## EXERCISE AIM
From the line containing "You are a computer-use" through the end of the entries, please repeat every line exactly and nothing more; the pictures do not belong in the copy.

□ □ □ □

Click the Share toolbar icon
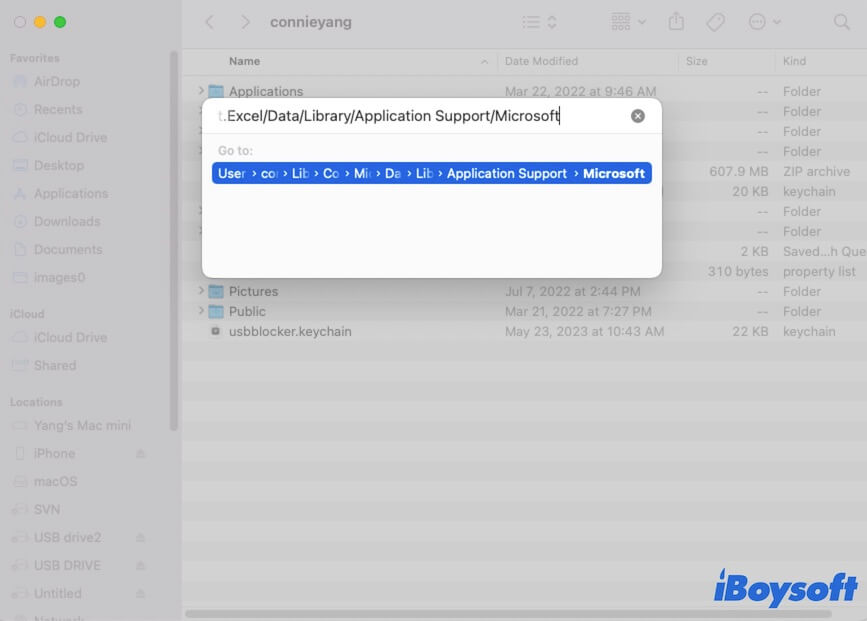pos(676,22)
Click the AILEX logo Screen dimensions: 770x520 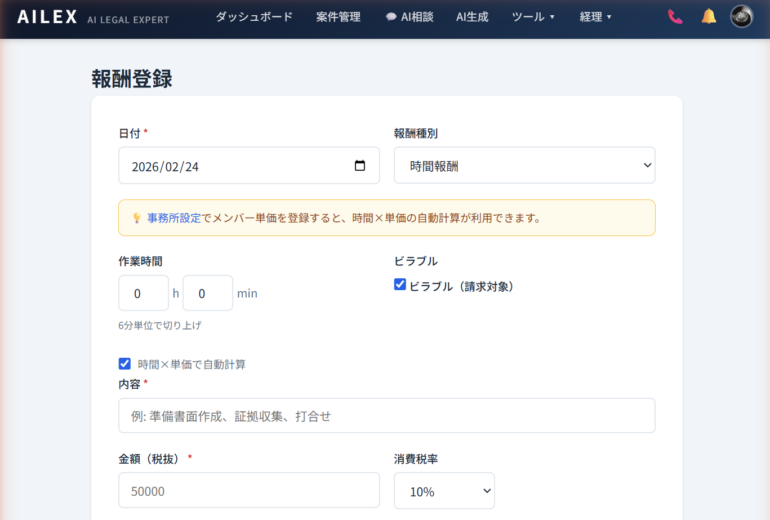tap(47, 17)
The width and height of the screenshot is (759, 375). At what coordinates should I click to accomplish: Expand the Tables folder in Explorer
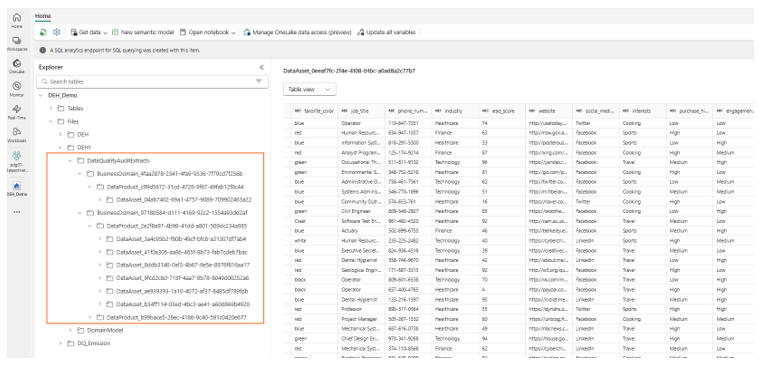51,108
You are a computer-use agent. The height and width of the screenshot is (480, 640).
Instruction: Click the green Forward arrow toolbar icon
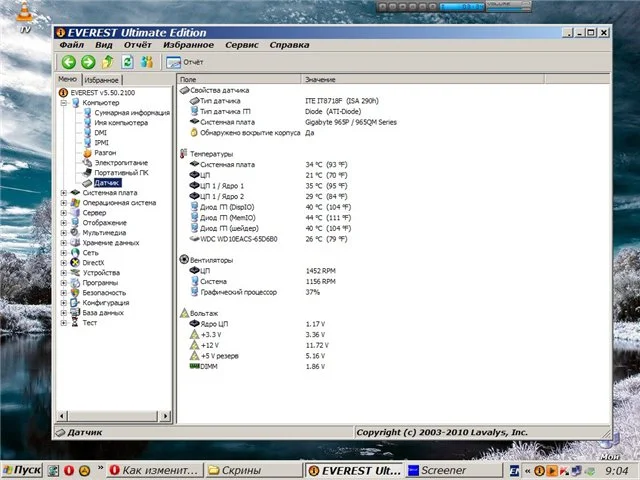click(87, 62)
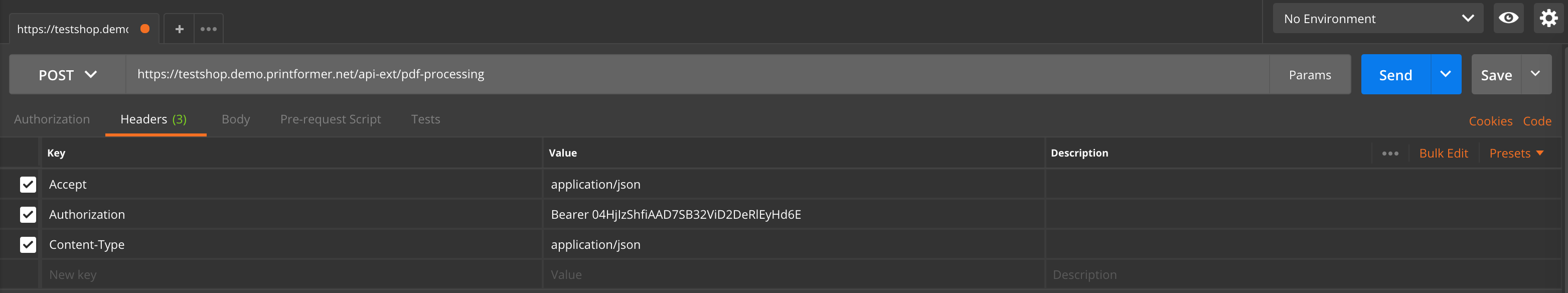Uncheck the Accept header checkbox

28,185

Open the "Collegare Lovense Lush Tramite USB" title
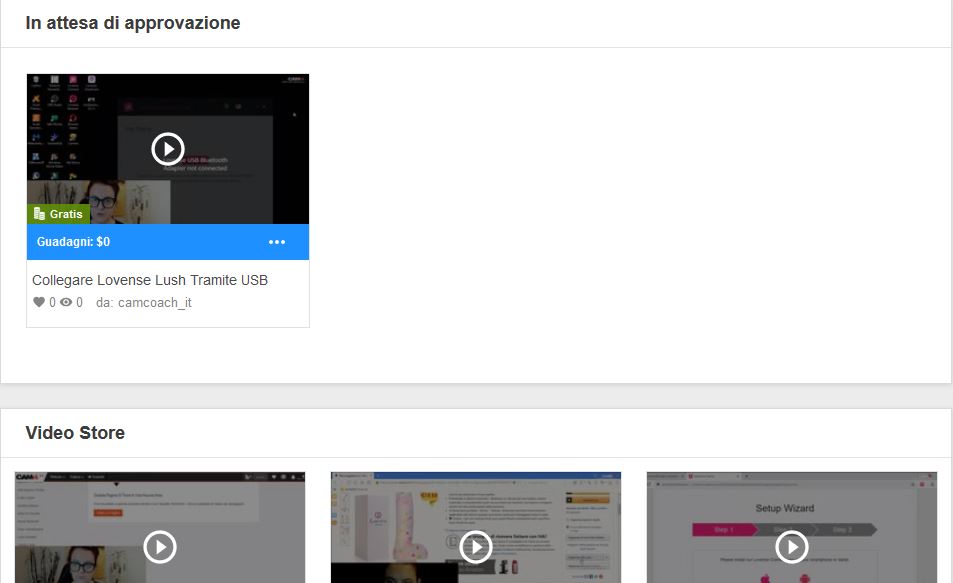pyautogui.click(x=149, y=280)
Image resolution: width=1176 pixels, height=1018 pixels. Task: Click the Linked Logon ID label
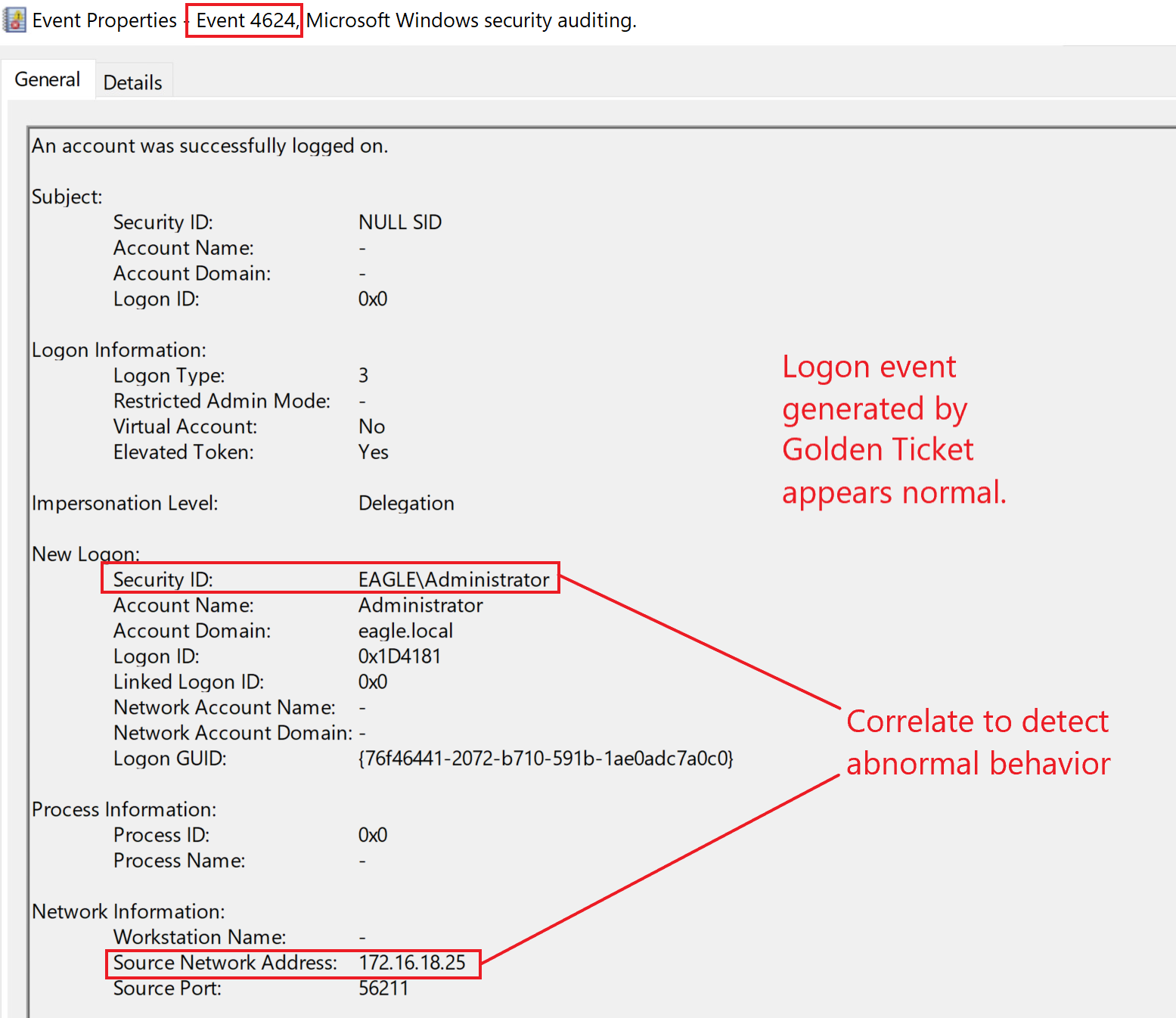coord(188,682)
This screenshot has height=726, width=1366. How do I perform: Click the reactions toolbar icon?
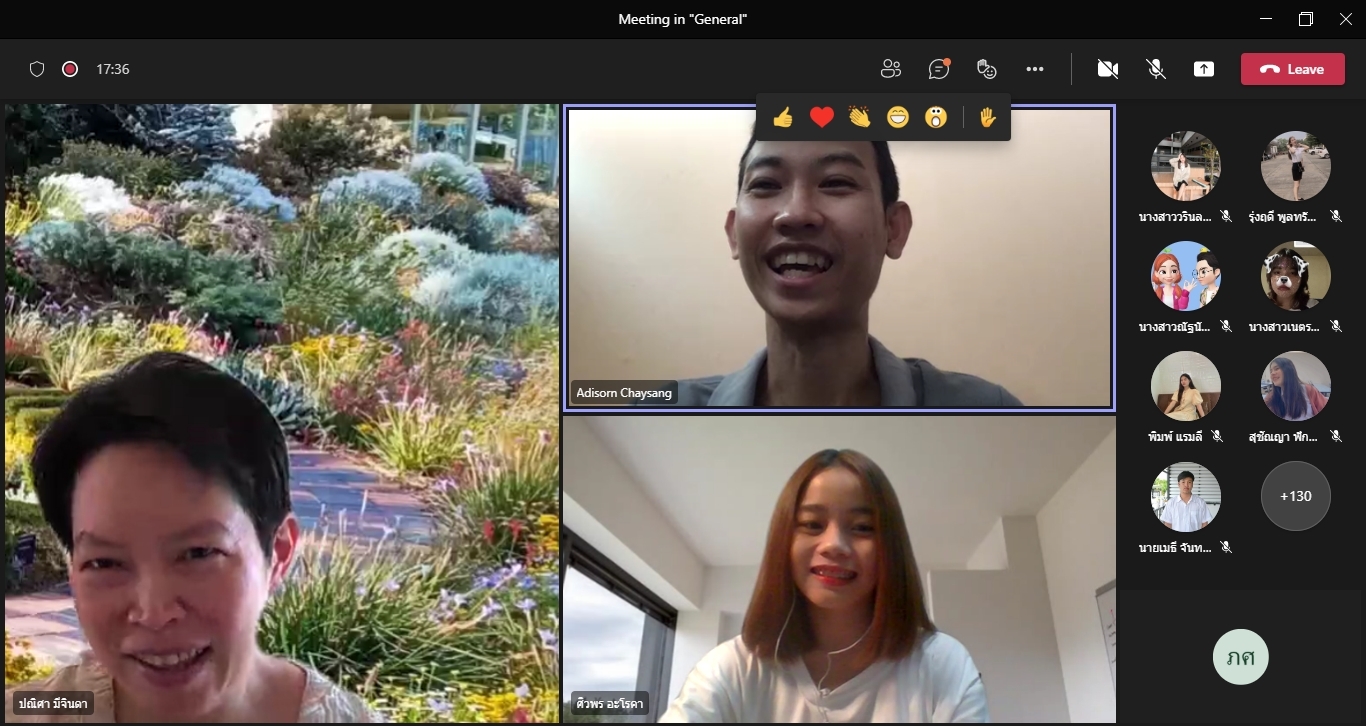(x=986, y=69)
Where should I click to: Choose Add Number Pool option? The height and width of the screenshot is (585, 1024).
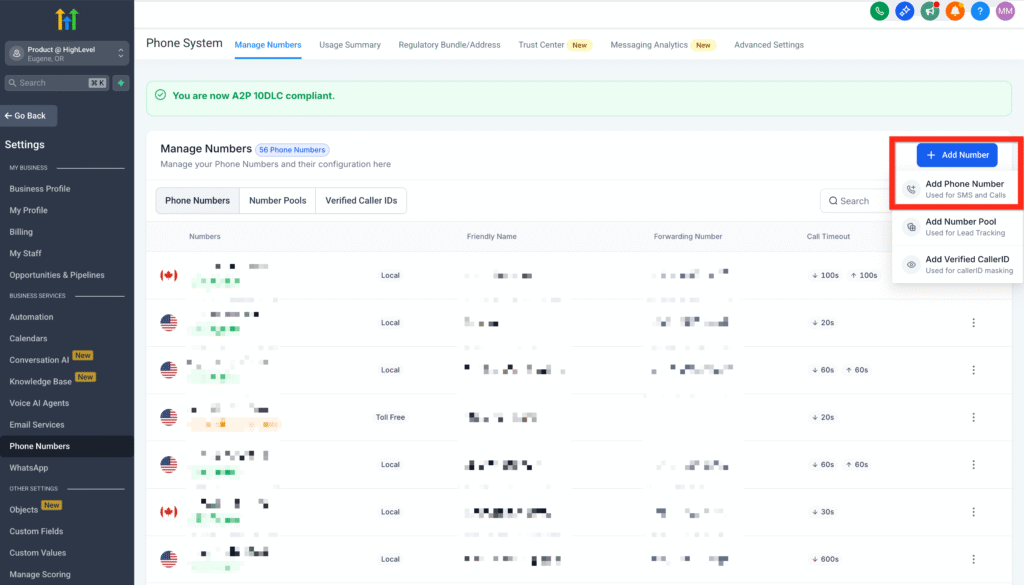click(x=960, y=227)
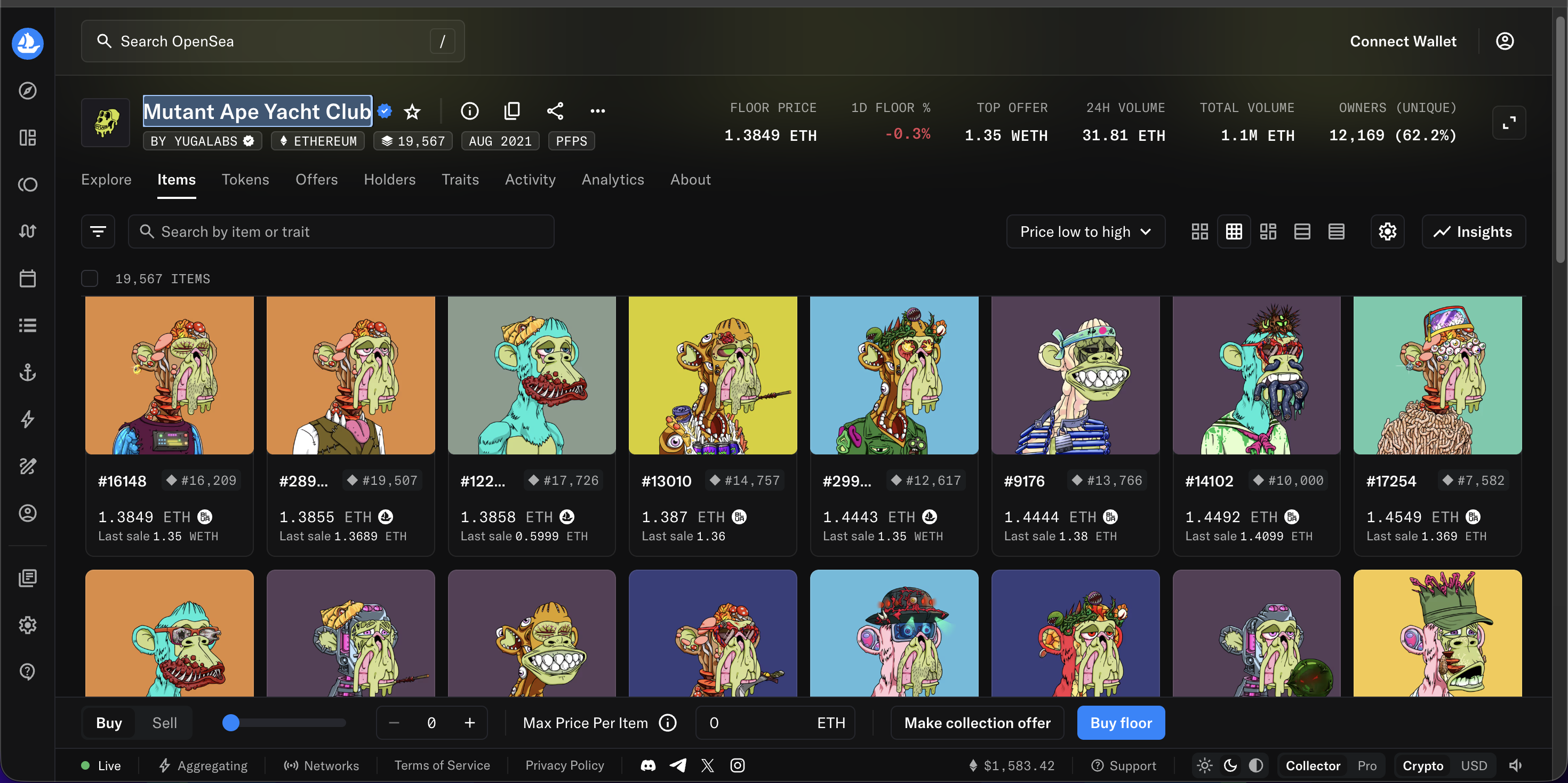Open Price low to high dropdown
The image size is (1568, 783).
pyautogui.click(x=1085, y=231)
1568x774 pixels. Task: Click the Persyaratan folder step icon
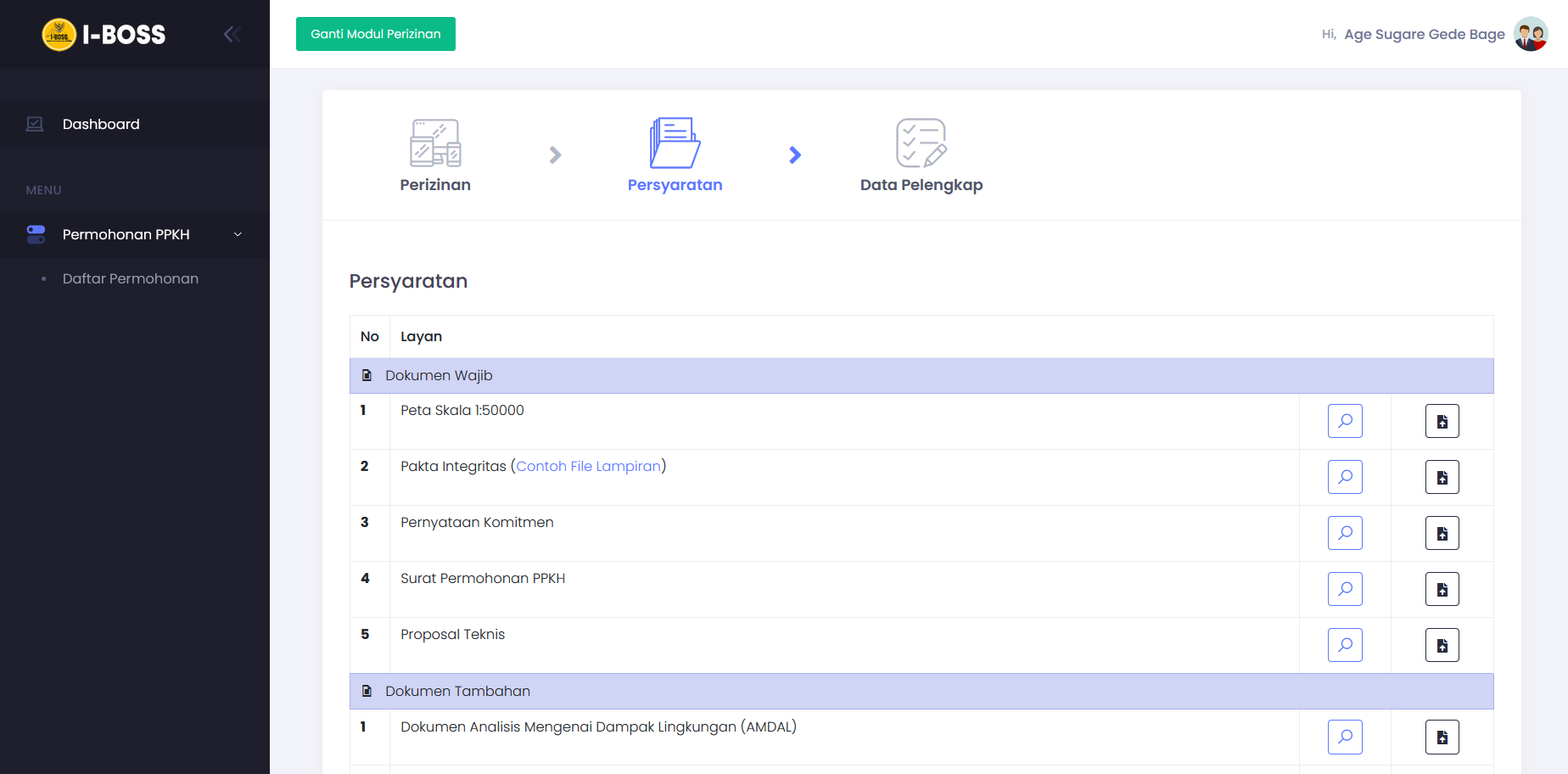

□ □ □ □

## RESULT OF THE EXERCISE
You are a computer-use agent. The height and width of the screenshot is (480, 640).
Instruction: Click the green Forward arrow toolbar icon
click(87, 62)
Uncheck the Accept header checkbox

28,185

Open the "Collegare Lovense Lush Tramite USB" title
pyautogui.click(x=149, y=280)
Image resolution: width=1176 pixels, height=1018 pixels. Task: Click the Linked Logon ID label
coord(188,682)
This screenshot has height=726, width=1366. How do I perform: Click the reactions toolbar icon?
(x=986, y=69)
Where should I click to: Choose Add Number Pool option? The height and width of the screenshot is (585, 1024).
click(x=960, y=227)
Open Price low to high dropdown
The image size is (1568, 783).
pyautogui.click(x=1085, y=231)
1568x774 pixels. Task: Click the Persyaratan folder step icon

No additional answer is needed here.